═════ MATERIAL PROVIDED ═════

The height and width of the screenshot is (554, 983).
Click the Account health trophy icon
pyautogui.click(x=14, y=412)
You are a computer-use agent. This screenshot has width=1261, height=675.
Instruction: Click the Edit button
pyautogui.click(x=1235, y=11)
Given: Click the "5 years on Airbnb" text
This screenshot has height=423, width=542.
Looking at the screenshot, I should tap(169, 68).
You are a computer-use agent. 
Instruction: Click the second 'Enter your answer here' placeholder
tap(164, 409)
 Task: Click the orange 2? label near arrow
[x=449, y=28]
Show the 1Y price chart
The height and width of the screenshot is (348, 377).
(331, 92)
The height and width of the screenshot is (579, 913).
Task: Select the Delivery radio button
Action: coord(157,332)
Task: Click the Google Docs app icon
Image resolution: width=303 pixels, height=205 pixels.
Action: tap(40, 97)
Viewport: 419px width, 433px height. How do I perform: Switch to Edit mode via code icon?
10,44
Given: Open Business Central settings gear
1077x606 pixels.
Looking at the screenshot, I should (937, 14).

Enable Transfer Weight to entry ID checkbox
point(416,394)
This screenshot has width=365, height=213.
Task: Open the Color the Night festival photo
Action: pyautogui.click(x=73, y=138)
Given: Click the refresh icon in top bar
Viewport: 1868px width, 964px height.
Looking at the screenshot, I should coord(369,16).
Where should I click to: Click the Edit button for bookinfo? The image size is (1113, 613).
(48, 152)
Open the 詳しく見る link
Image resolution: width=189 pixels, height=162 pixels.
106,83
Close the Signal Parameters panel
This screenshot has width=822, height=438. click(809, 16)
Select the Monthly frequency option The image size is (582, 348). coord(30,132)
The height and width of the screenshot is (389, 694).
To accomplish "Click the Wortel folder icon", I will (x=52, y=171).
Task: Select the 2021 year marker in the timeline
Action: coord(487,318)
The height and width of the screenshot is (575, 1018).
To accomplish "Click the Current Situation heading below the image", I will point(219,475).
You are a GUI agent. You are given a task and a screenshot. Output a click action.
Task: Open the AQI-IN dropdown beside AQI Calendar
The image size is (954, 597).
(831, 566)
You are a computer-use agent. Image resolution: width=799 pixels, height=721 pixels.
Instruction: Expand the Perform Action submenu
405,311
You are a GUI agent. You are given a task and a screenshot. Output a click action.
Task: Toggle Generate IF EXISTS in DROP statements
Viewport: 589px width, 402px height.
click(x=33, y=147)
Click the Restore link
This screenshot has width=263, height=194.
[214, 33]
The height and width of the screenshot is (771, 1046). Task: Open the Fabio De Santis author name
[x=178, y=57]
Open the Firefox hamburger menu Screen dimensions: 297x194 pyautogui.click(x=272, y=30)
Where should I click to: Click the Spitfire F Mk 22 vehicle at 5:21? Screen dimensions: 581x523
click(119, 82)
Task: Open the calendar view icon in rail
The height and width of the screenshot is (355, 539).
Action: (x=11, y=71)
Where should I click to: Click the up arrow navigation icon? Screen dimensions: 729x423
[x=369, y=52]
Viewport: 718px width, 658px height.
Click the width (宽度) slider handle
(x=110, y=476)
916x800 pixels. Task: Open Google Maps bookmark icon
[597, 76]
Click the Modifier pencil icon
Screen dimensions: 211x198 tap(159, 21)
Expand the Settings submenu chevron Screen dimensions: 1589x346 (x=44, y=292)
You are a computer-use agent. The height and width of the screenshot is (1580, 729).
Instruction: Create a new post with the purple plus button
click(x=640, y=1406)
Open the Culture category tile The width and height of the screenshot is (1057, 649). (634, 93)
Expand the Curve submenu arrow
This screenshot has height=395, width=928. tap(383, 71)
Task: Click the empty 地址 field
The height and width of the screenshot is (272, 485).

═════

ACTIVITY: Your answer should be one number, the count of lines in the records that contain the string "agent".

FINISHED TASK: 6